Hackers had warned website they would release user data if its owners did not agree to shutter all operations.
A hacker group made good on its pledge to release user data stolen from the affair website Ashley Madison, creating a potential privacy and security debacle for millions.
Security experts said Wednesday the files on some 32 million members of the website appeared to be genuine.
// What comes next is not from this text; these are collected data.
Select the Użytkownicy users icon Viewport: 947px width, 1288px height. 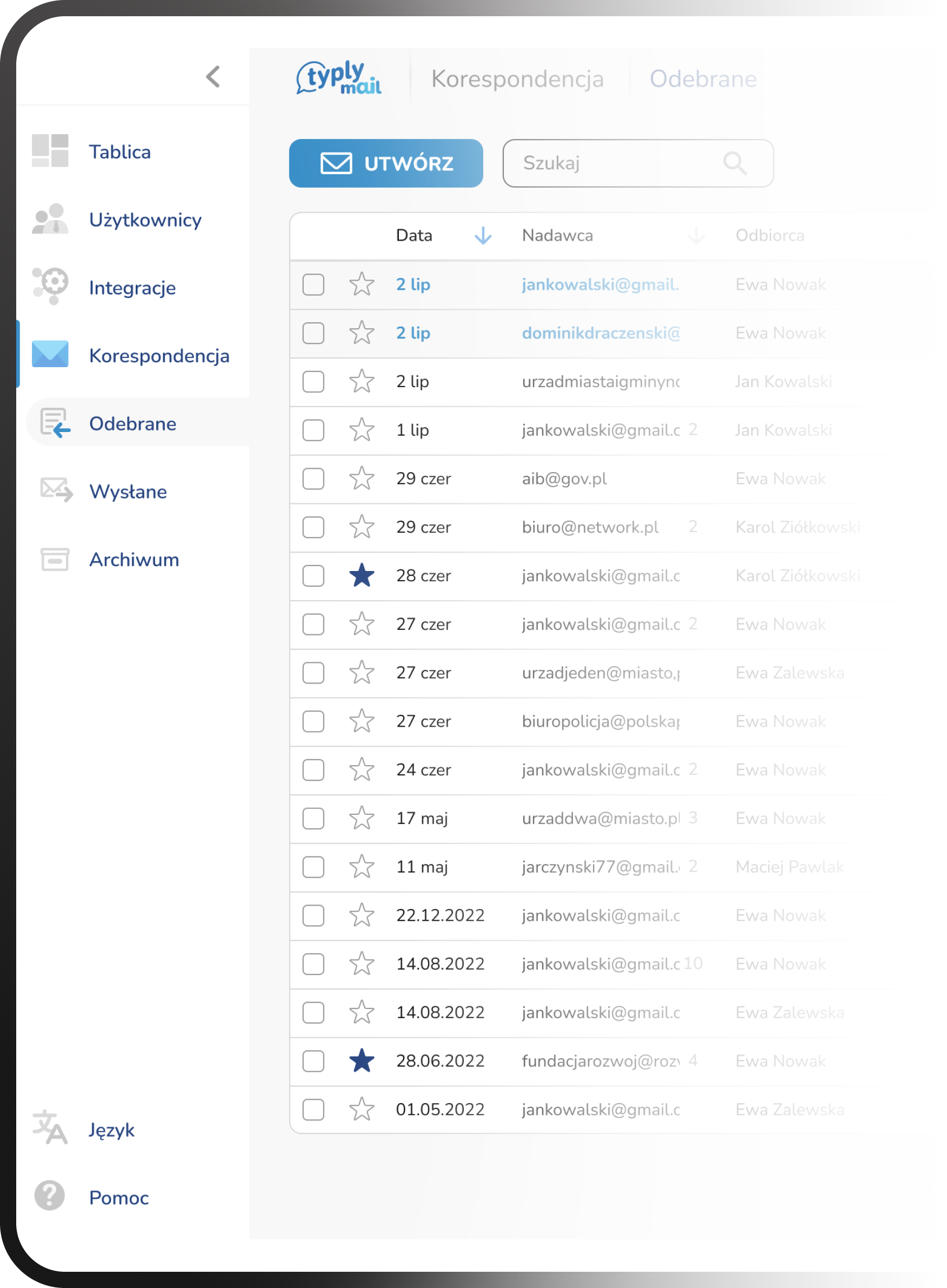pos(50,219)
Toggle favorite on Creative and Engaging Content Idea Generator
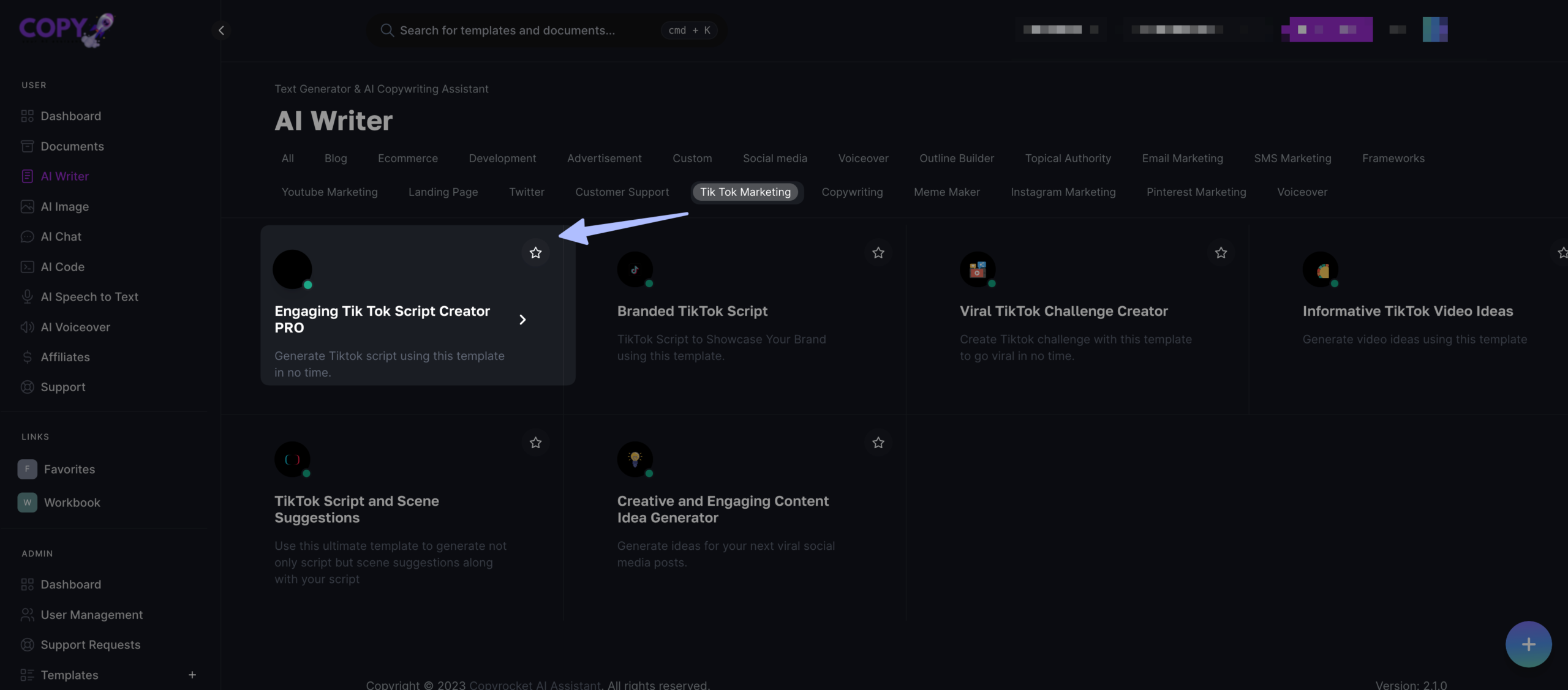1568x690 pixels. [x=878, y=443]
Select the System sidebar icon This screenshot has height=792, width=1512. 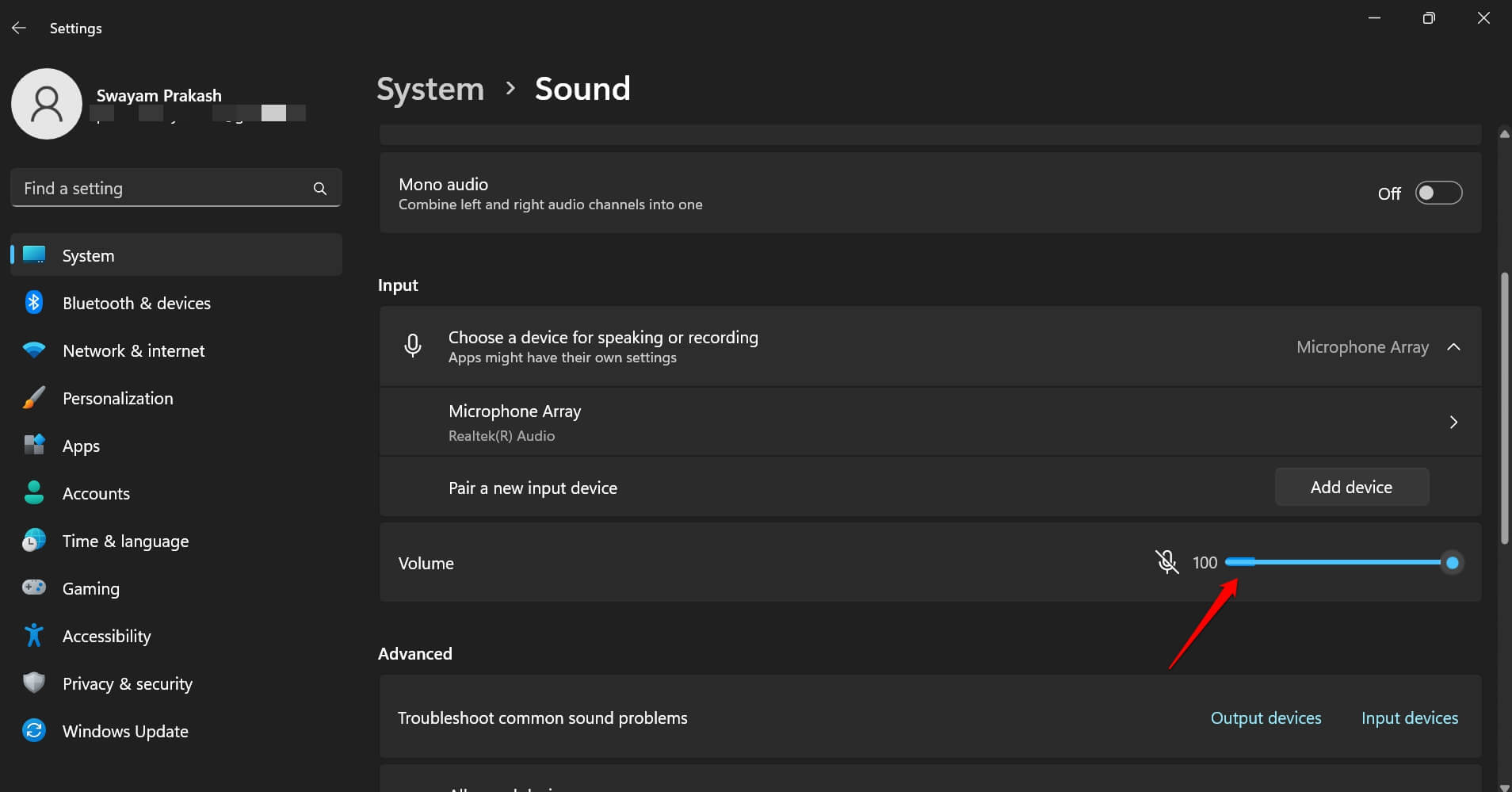33,254
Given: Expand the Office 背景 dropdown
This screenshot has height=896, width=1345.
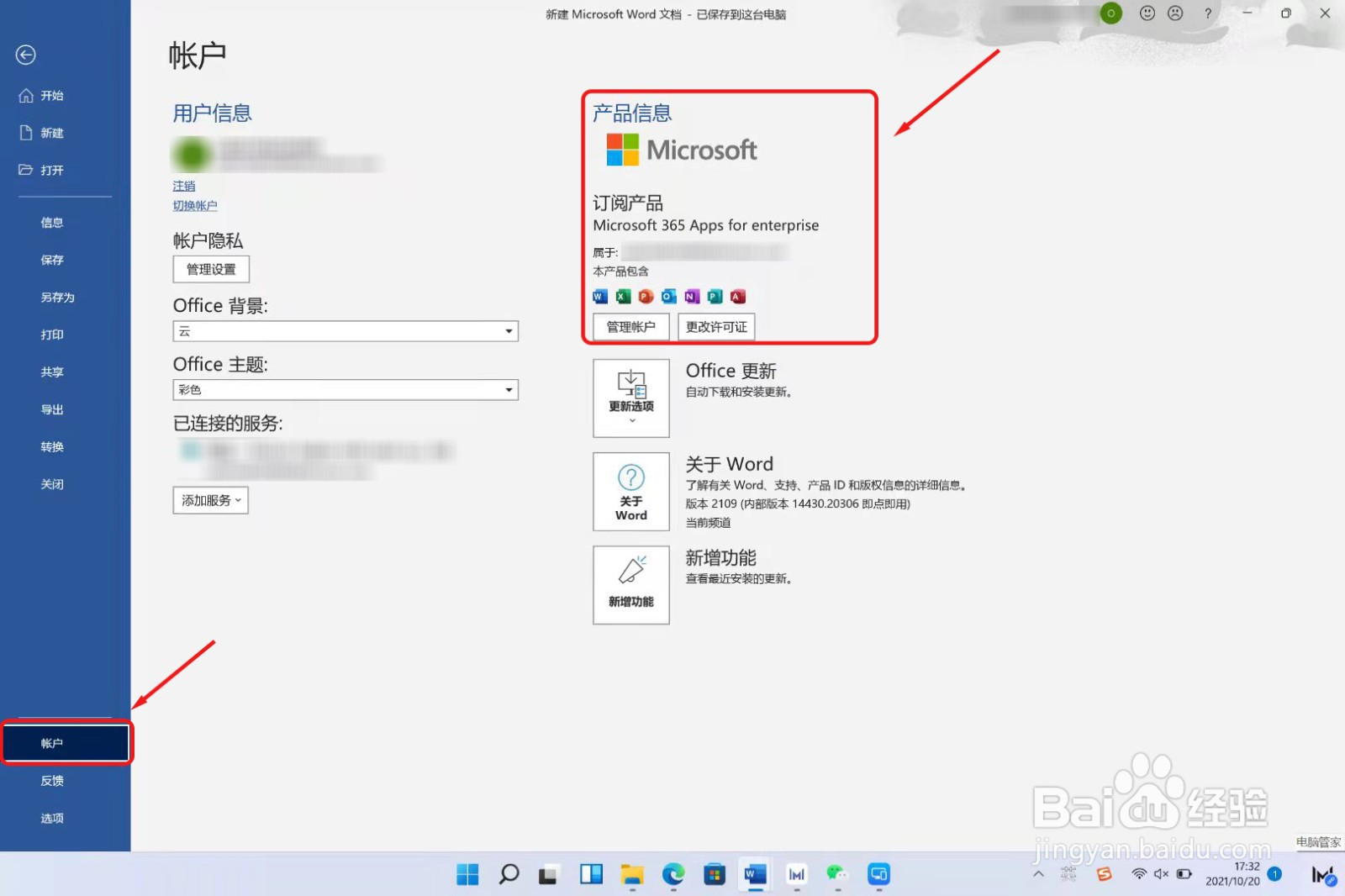Looking at the screenshot, I should (508, 330).
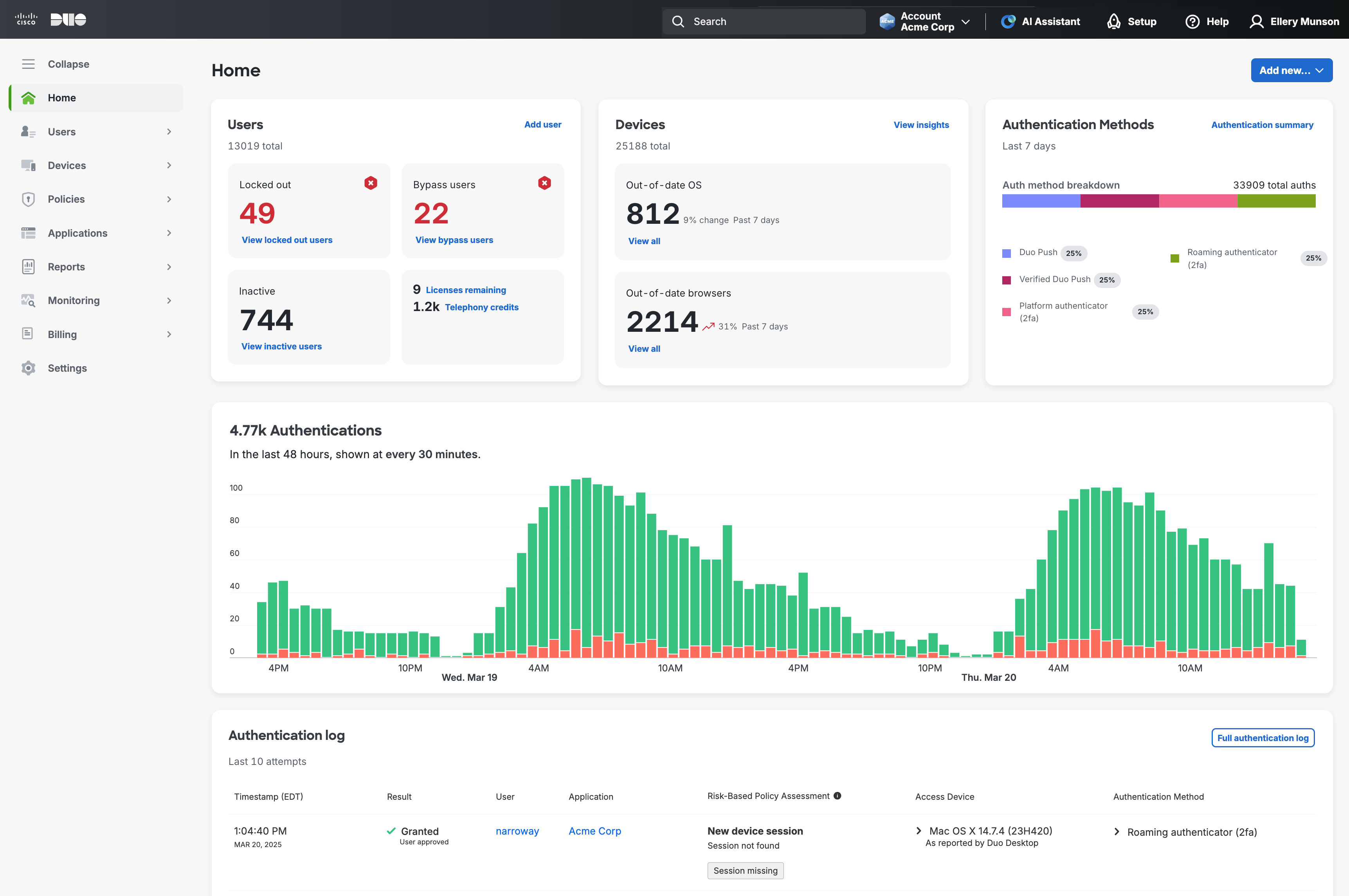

Ashley Madison parent company Avid Life Media called the leak “an act of criminality” and urged anyone with information about the hackers to step forward to help law enforcement.
The data dump was first reported Tuesday by Wired magazine, which said the post on the “dark web” included millions of payment transactions, email addresses and phone numbers of people who were registered on the infidelity site.
“The database dump appears to be legitimate and contains usernames, passwords, credit card data [last four numbers], street addresses, full names, and much, much more,” said Dave Kennedy at the security firm TrustedSec in a blog post. “It also contains an extensive amount of internal data which looks like the hackers had maintained access to their environment for a long period of time.”
Security blogger Brian Krebs said that despite some initial doubts, “there is every indication this dump is the real deal.”
Krebs said on his website that “I’ve now spoken with three vouched sources who all have reported finding their information and last four digits of their credit card numbers in the leaked database.”
Independent security researcher Graham Cluley said the leak could be catastrophic for members of the website. “It’s easy to imagine that some people might be vulnerable to blackmail, if they don’t want details of their membership or sexual proclivities to become public,” Cluley said in a blog post. But he noted that an email registered in the Ashley Madison database “means nothing” because the site “never bothered to verify the email addresses given to it by users.”
The release comes a month after the data was stolen by hackers identified as the “Impact Team,” who said they were trying to shut down the site for cheaters.
Ashley Madison is known for its slogan “Life is short. Have an affair.” It helps connect people seeking to have extramarital relationships and is owned by Toronto-based Avid Life Media (ALM).
“We have explained the fraud, deceit, and stupidity of ALM and their members. Now everyone gets to see their data,” the group reportedly wrote in its data dump Tuesday. “I’m looking for someone who isn’t happy at home or just bored and looking for some excitement,” said one user in the data, Wired reported, while noting that about 15,000 users had government or military email addresses.
Avid Life said in a statement it was “actively monitoring and investigating this situation to determine the validity of any information posted online” and was seeking to remove “any information unlawfully released to the public.”
“This event is not an act of hacktivism, it is an act of criminality,” the company said. “It is an illegal action against the individual members of AshleyMadison.com, as well as any freethinking people who choose to engage in fully lawful online activities.”
The company decried the moral stance apparently taken by the hackers. “The criminal, or criminals, involved in this act have appointed themselves as the moral judge, juror, and executioner, seeing fit to impose a personal notion of virtue on all of society,” the company said.
An investigation is being led by the Royal Canadian Mounted Police, the Ontario Provincial Police, the Toronto Police Service and the American FBI, the company said.
The incident is the latest in a series of high-profile data breaches affecting companies as well as government databases. It comes months after a leak of stolen data from 3.9 million members of Adult FriendFinder, which claims to be “the world’s largest sex and swinger” community.
Avid Life said recently it was considering a stock flotation to help grow the business, which also includes the website for women called Cougar Life, aimed at the “recently divorced, single mom or sexy single still on the prowl,” and another dating site called Established Men.